## Selected text
◆ ◆ ◆ ◆

I'm planning on keeping them in a pigeon 'house', with access to an enclosed aviary where they can fly without the predator problem. That won't be built for a while yet, which was why I was inquiring about clipping their wings.


----------



## lizz (May 3, 2008)

how nice of you to give the little ones a good home! and you have found THE right place for info. 

i would clip their flight feathers. ALL of my birds flights are clipped, pigeons and parrots alike, especially since i was an idiot, and let one of them grow his flights out...and guess what? he went missing almost a month ago. it's like having a child go missing. still just tears my heart out. it's like trimming long fingernails, not a big deal. i usually extend the wing, and take the first five flights down by a few inches. but know this - the little buggers are smart, determined, and darn good flyers, so don't think they can't get juuuuust enough lift to get themselves into trouble. i actually think i have some photos of one of birds post-clipping, that i could email to you if you want.

anyway - my pigeons and parrots all eat roudybush, which is a pelleted food [read 'way more expensive'] and they get other stuff added in to that, wild bird seed, safflower seeds, rice, chopped almonds, chopped peanuts - there are loooooads of different things you can and should feed them. i've even known some racing folks to feed greens to their birds, although mine continue to look at whatever leafy things i put in their house as alien intruders. 

they can all stay in a large enclosure, with each pair having it's own nest box. i have one wee girl that is now mate-free due to my stupidity, and she has been getting mercilessly bullied, so i put a huge wire dog crate in the pigeons' house, and put her nest box and food and water in there. she's still part of the group, just protected. when the boys think it's time to settle down, they seem to 'insist' on the girls getting to the nest. sometimes they can be little jerks about it. it usually works itself out, as long as the girl finally accepts him. if not, there's a whole bunch of running around, wing - slapping and pecking that doesn't let up, and then you might have to think about separating them.

◆ ◆ ◆ ◆

## Required work
**a)** In the forum thread on keeping pigeons, rewrite the paragraph beginning "anyway - my pigeons and parrots all eat roudybush" as a short list that keeps its main facts.
**b)** According to the forum thread on keeping pigeons, which flight feathers does lizz usually clip, and by how much?
**c)** Extend the forum thread on keeping pigeons from its last sentence onward.

## Dataset extract

◆ ◆ ◆ ◆

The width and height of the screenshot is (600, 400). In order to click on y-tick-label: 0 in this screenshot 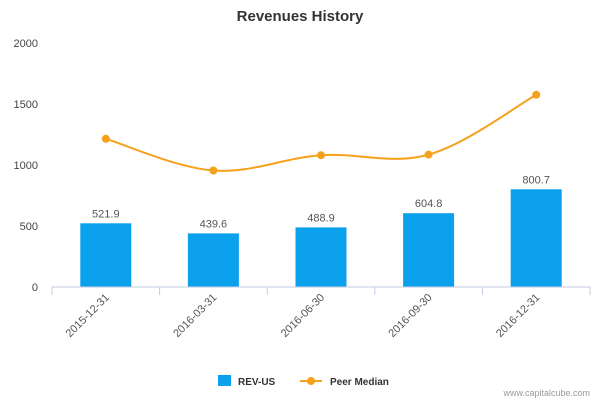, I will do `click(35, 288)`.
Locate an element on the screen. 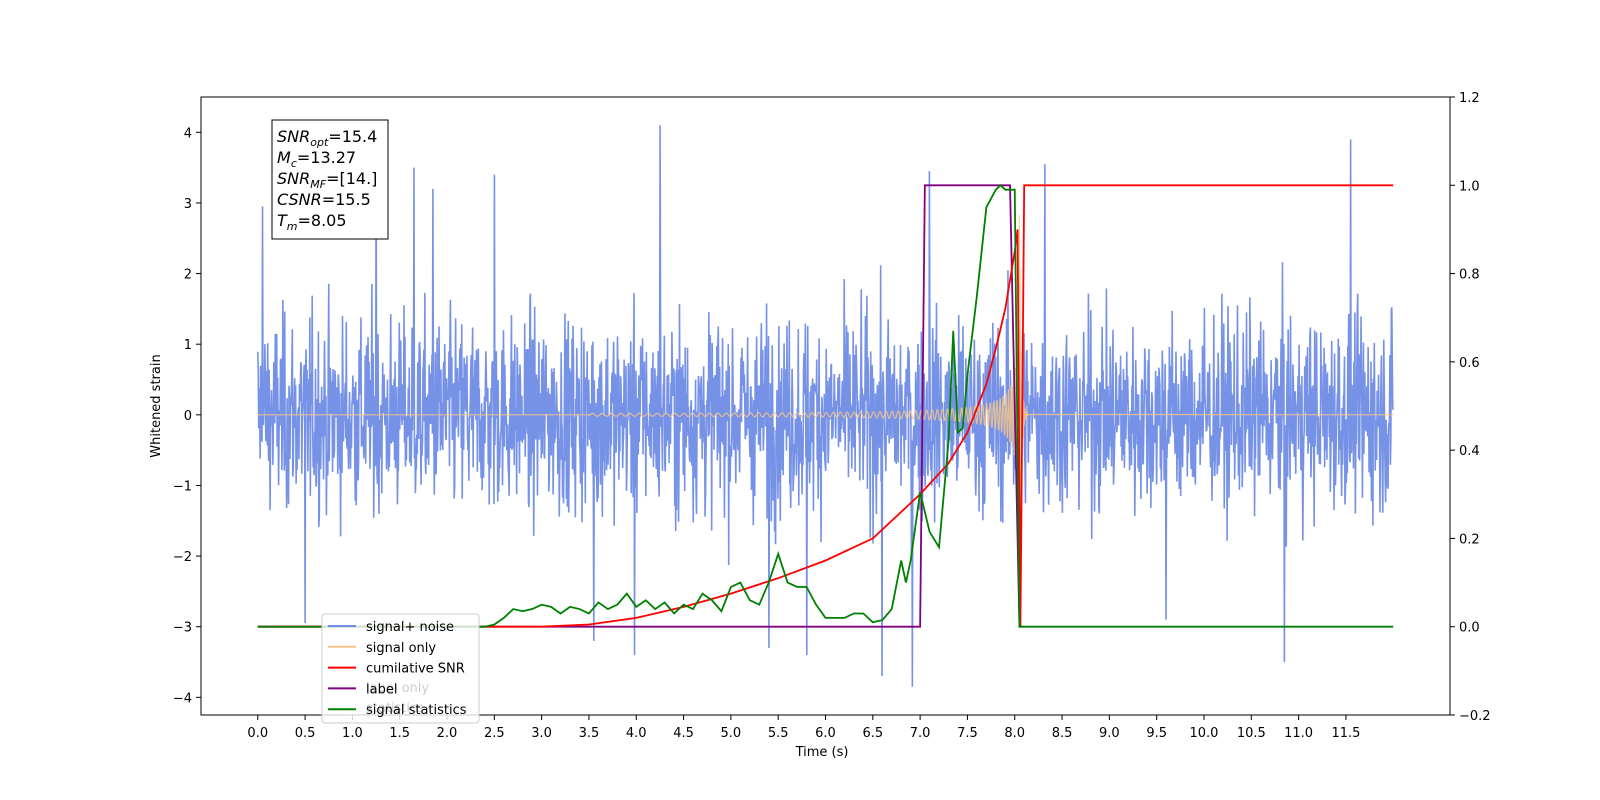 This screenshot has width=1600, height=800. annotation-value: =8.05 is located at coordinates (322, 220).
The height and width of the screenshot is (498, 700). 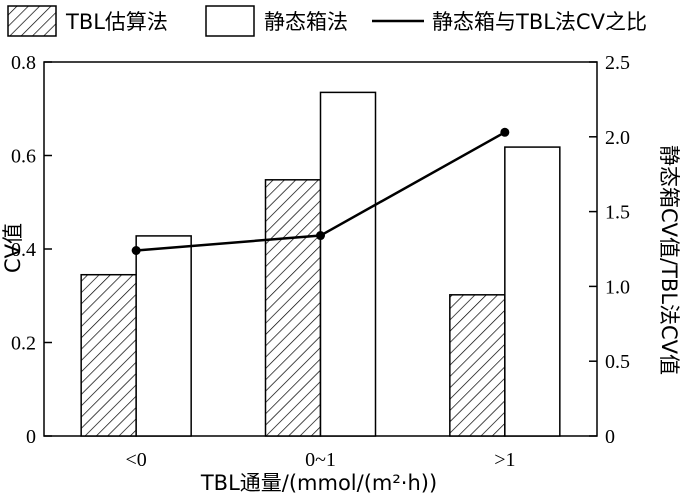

◆ ◆ ◆ ◆

## Replies
**a)**
- All of the writer's pigeons and parrots eat roudybush, a pelleted food that costs much more.
- Other foods are added: wild bird seed, safflower seeds, rice, chopped almonds and chopped peanuts.
- Many different foods can and should be fed.
- Some racing keepers feed greens, but the writer's birds treat leafy things as alien intruders.

**b)** She takes the first five flights down by a few inches.

**c)**
i knocked together a PVC pipe indoor aviary for all of my pigeons, which was so easy i STILL can't believe it. it started out as 10 by 6 by 6, but is down to 10 by 8 by 6 now. 

the only other thing i can think of that you probably wouldn't be prepared for is pigeon birth control...get to a craft store and buy yourself some pigeon egg sized wooden eggs. pijjies will lay every month, two eggs, and what most of us do is pull the eggs, and replace with fakes after the second one is laid. there's usually about a 48 hour gap between the first and second egg. i only put one fake back in the box. they'll sit on the fakes for a couple of weeks or so, and then they give up, and the whole process starts all over again. sounds like a lot, but it's really not. 

my five pigeons are SO easy to take care of. and i learned just about all of my pigeon info from right here on PT. 

you're gonna love it!


----------



## sky tx (Mar 1, 2005)

If you just clip only one wing--they will/can only fly in circles


----------



## IcarusSomnio (Apr 10, 2010)

lizz said:


> anyway - my pigeons and parrots all eat roudybush, which is a pelleted food [read 'way more expensive'] and they get other stuff added in to that, wild bird seed, safflower seeds, rice, chopped almonds, chopped peanuts - there are loooooads of different things you can and should feed them. i've even known some racing folks to feed greens to their birds, although mine continue to look at whatever leafy things i put in their house as alien intruders.
> 
> they can all stay in a large enclosure, with each pair having it's own nest box. i have one wee girl that is now mate-free due to my stupidity, and she has been getting mercilessly bullied, so i put a huge wire dog crate in the pigeons' house, and put her nest box and food and water in there. she's still part of the group, just protected. when the boys think it's time to settle down, they seem to 'insist' on the girls getting to the nest. sometimes they can be little jerks about it. it usually works itself out, as long as the girl finally accepts him. if not, there's a whole bunch of running around, wing - slapping and pecking that doesn't let up, and then you might have to think about separating them.


Well, they certainly sound a LOT easier to care for then my rabbits!  With them it's a whole song and dance what you can and cannot feed, separate cages, etc. etc. etc. I'm going to go over a pigeon house plan with my dad tomorrow. About how much space does each pair need? Are the nesting boxes just square? Do they usually just use hay and straw for nesting or...? 

I'll be clipping wings tomorrow and picking up some more feed and grit ^^


----------



## lizz (May 3, 2008)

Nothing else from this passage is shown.